→ **CONSEGNE DELL'ESERCIZIO**:
• A. Riproduca il passo dell'estratto del documento, partendo dalle parole "PEPE MORALES |" e fermandosi dopo "certezza di vita.".
• B. Secondo l'estratto del documento, in quale luogo e in quale anno è nato Pepe Morales?

PEPE MORALES | VISIBILINVISIBILE

0 Posted by - July 1, 2015 - Uncategorized

La galleria AMY D Arte Spazio è lieta di presentare visibilINVISIBILE, la personale di Pepe Morales, artista spagnolo alla sua prima esposizione in Italia, a cura di Augusto de Marsanich , con testo critico di Luciano Caramel. In mostra lavori pittorici e disegni che percorrono la lunga attività artistica di Morales, nato a Palma del Rio Cordoba nel 1933.

visibilINVISIBILE è la decodifica a trama fitta di tutta la sua produzione artistica.

Arte come visibilità dell’invisibile e invisibilità come unica certezza di vita.

La distinzione immediata e dualistica dell’invisibile e del visibile viene respinta perché essi sono l’uno per l’altro il diritto e il rovescio e perché sono sempre l’uno dietro l’ALTRO.

→ **DATI ARCHIVIATI**:
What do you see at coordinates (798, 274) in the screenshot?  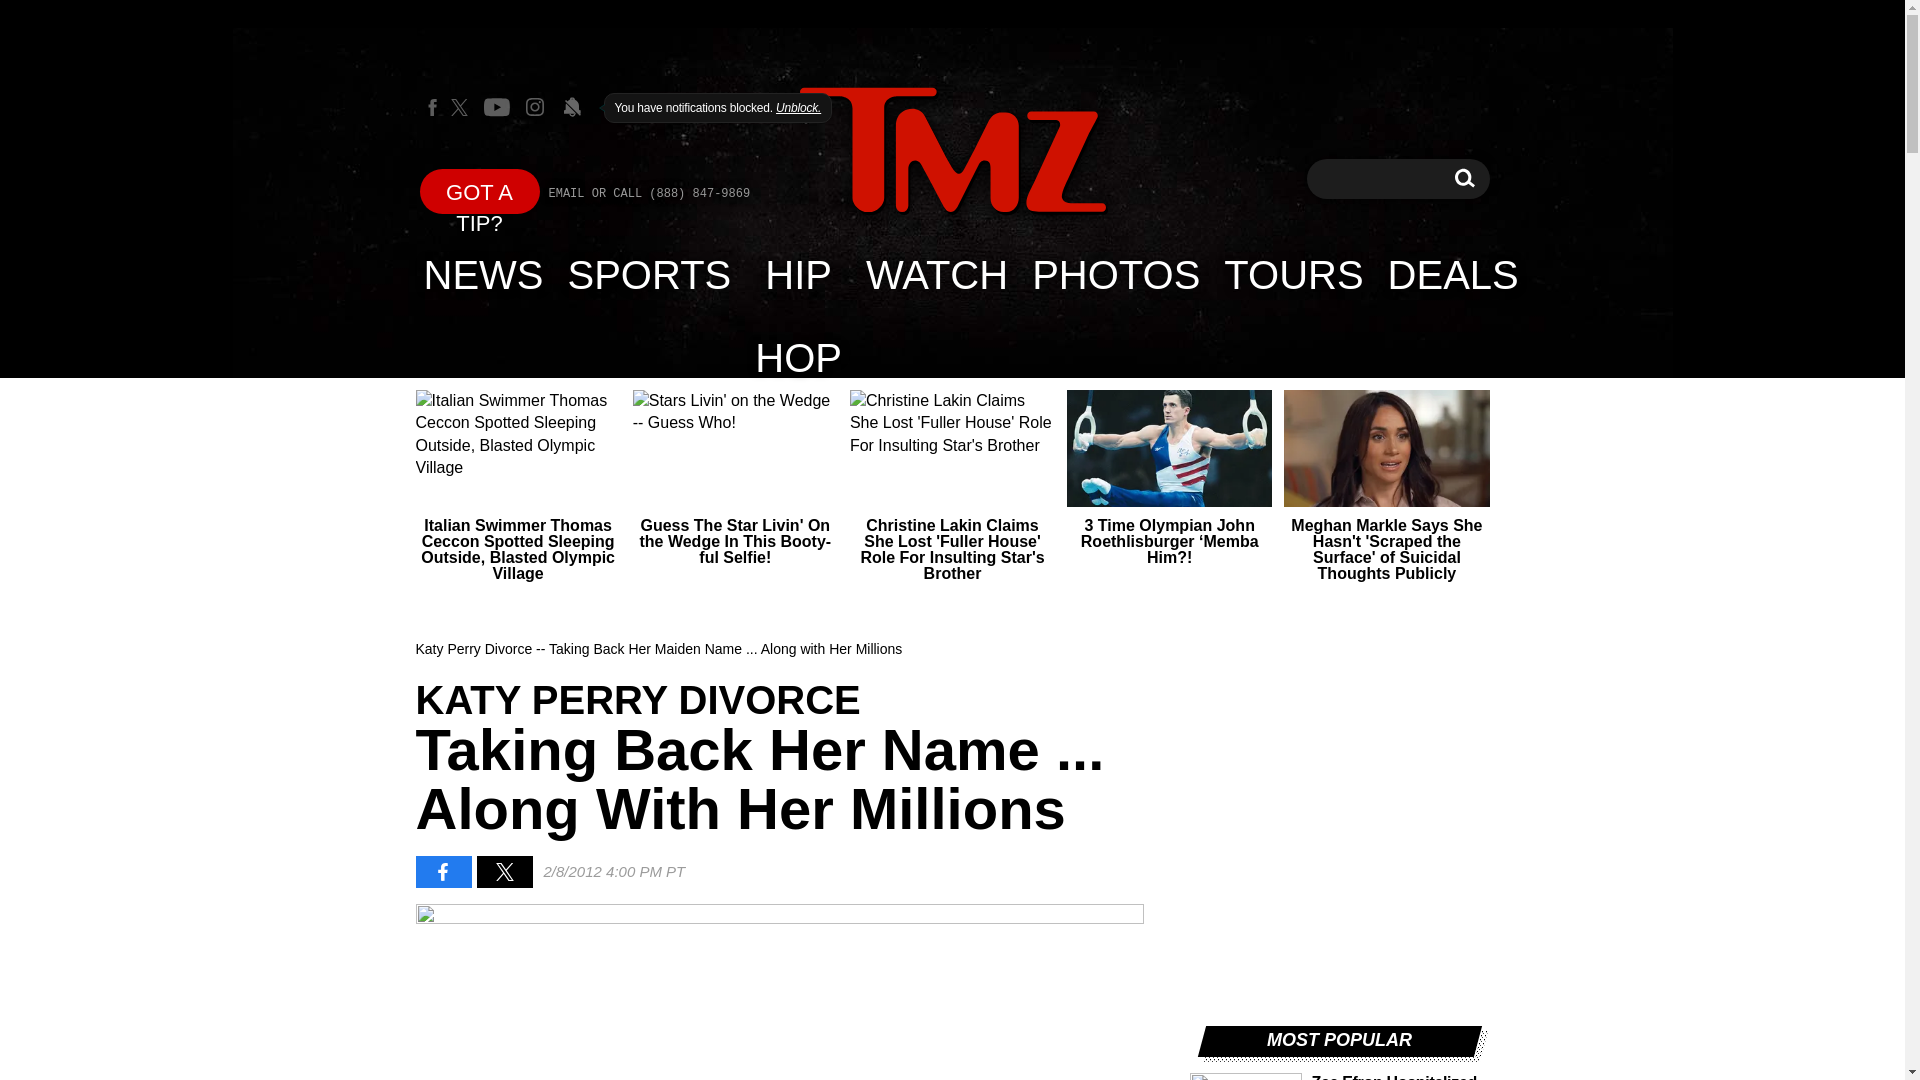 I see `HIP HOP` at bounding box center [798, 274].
...
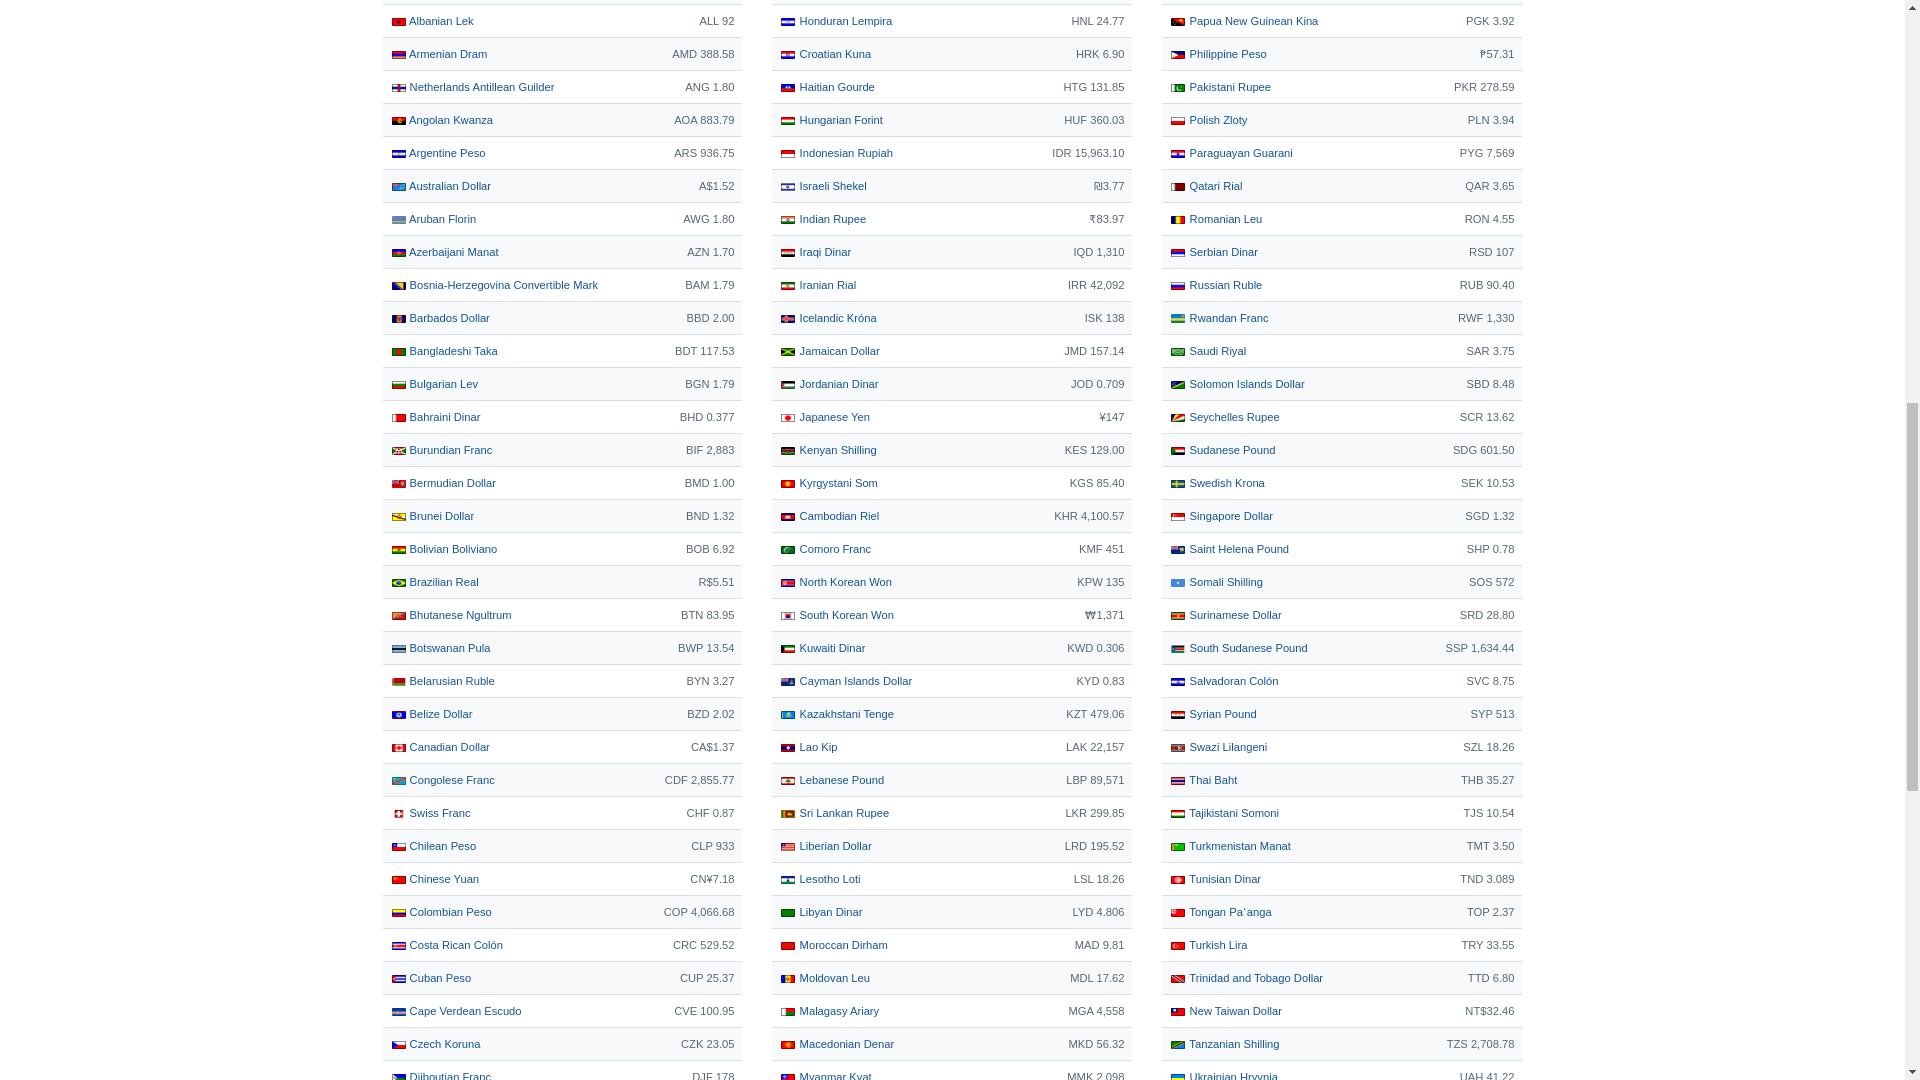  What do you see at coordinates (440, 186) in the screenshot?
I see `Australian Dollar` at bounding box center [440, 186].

→ **SOLUZIONI DELLE CONSEGNE**:
• A.
PEPE MORALES | VISIBILINVISIBILE

0 Posted by - July 1, 2015 - Uncategorized

La galleria AMY D Arte Spazio è lieta di presentare visibilINVISIBILE, la personale di Pepe Morales, artista spagnolo alla sua prima esposizione in Italia, a cura di Augusto de Marsanich , con testo critico di Luciano Caramel. In mostra lavori pittorici e disegni che percorrono la lunga attività artistica di Morales, nato a Palma del Rio Cordoba nel 1933.

visibilINVISIBILE è la decodifica a trama fitta di tutta la sua produzione artistica.

Arte come visibilità dell’invisibile e invisibilità come unica certezza di vita.

• B. A Palma del Rio Cordoba, nel 1933.